Mélenchon, por su parte, era hace cinco años un hombre crispado, con tendencia a la exaltación y el síncope, pero la aparición, meses después de las anteriores elecciones, del fenómeno súbito e incendiario de los chalecos amarillos, le dio un protagonismo distinto y con él una metamorfosis de su papel público, más propio del hombre de estado que aglutina a la extrema izquierda y la canaliza, que de desaforado con rabietas de adolescente. De todos los candidatos actuales es el que ha dado la gran sorpresa en la primera vuelta, obteniendo un resultado que nadie hubiera sospechado ni en 2017, ni después.

Pero lo importante, al menos hoy, es que la pareja Macron-Le Pen es la que está en el candelero y que es evidente quién de los dos va a ganar estas elecciones, por mucha comedia periodística de suspense que se haga en las cadenas de televisión. Macron luce su máscara de aguilucho napoleónico y Le Pen trastabillea en un si es no es donde se la ve descolocada.

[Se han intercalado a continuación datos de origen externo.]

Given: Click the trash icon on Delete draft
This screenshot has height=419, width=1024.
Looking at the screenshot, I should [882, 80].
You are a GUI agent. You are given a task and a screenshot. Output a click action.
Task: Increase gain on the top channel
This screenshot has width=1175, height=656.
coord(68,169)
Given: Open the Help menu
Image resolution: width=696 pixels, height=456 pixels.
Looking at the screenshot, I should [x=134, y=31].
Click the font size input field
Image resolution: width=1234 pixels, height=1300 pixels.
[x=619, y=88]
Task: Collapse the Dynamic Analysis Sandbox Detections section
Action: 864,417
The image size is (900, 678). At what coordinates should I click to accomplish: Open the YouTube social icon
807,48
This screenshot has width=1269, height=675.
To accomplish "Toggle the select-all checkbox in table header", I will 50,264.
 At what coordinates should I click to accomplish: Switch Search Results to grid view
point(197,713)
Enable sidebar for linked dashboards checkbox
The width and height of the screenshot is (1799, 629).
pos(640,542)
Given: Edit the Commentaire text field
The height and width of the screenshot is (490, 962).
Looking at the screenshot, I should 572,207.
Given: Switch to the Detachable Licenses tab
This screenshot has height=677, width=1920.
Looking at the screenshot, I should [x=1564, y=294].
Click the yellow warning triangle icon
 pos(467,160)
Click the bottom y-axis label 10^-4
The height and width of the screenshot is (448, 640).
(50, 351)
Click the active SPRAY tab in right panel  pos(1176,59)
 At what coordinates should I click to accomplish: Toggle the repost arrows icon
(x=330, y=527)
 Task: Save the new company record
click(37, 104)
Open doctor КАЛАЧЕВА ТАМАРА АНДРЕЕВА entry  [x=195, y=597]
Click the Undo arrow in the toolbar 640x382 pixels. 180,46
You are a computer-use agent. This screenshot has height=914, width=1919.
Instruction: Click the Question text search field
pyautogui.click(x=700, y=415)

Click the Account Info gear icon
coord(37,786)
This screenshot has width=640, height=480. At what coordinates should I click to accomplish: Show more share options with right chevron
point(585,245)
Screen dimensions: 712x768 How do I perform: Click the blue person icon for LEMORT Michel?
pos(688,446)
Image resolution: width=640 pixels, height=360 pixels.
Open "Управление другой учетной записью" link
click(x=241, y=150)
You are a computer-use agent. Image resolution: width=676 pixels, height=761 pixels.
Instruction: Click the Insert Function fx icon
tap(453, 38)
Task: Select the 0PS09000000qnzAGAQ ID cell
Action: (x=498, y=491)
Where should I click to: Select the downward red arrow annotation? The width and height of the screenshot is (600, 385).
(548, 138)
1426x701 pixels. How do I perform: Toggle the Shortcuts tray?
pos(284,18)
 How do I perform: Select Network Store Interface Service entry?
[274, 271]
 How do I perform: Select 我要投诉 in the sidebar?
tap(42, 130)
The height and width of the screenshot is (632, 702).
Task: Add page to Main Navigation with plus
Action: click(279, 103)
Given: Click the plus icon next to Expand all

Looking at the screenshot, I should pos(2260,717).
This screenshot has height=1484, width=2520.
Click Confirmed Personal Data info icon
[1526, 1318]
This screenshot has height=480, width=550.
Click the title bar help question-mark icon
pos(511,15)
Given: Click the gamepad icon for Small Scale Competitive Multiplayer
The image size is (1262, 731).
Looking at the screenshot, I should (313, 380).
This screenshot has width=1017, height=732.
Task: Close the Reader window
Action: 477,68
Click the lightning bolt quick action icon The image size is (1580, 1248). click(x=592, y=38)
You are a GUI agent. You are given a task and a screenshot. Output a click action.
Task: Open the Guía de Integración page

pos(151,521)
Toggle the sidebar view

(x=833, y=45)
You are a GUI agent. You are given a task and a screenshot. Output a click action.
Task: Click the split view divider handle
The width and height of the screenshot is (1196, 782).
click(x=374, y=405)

Como si su corpulencia fuera una metáfora del peso de su pasado y éste un gran impedimento. O mejor: el impedimento al Elíseo. Ambos, Macron y Le Pen, tienen distintas concepciones de Europa y tal vez ninguna de las dos persevere en el tiempo. Ambos dirigen partidos que son transversales y representan a todas las capas de la sociedad francesa. Ambos saben que es posible –sólo posible– que haya una tercera ocasión pero ya no una cuarta, donde se encuentren cara a cara. La moneda está en el aire pero caerá a favor de Macron.

Una vez Gran Bretaña ha optado por el solipsismo y el ahí os las den todas mientras os sigo fastidiando, la tentación liquidatoria en Europa no es sólo una larva. Francia ocupa, en este sentido, un papel crucial de bastión y defensa ante una hipotética desintegración europea. Son los tiempos. Pero los que nos ha tocado vivirlos, sabemos que el sentido de la responsabilidad –imprescindible para que la política no sea una farsa– ha desaparecido de la sociedad occidental por la puerta de atrás. Y eso también lo sabe Putin y lo sabe Xi. ¿Qué hacer?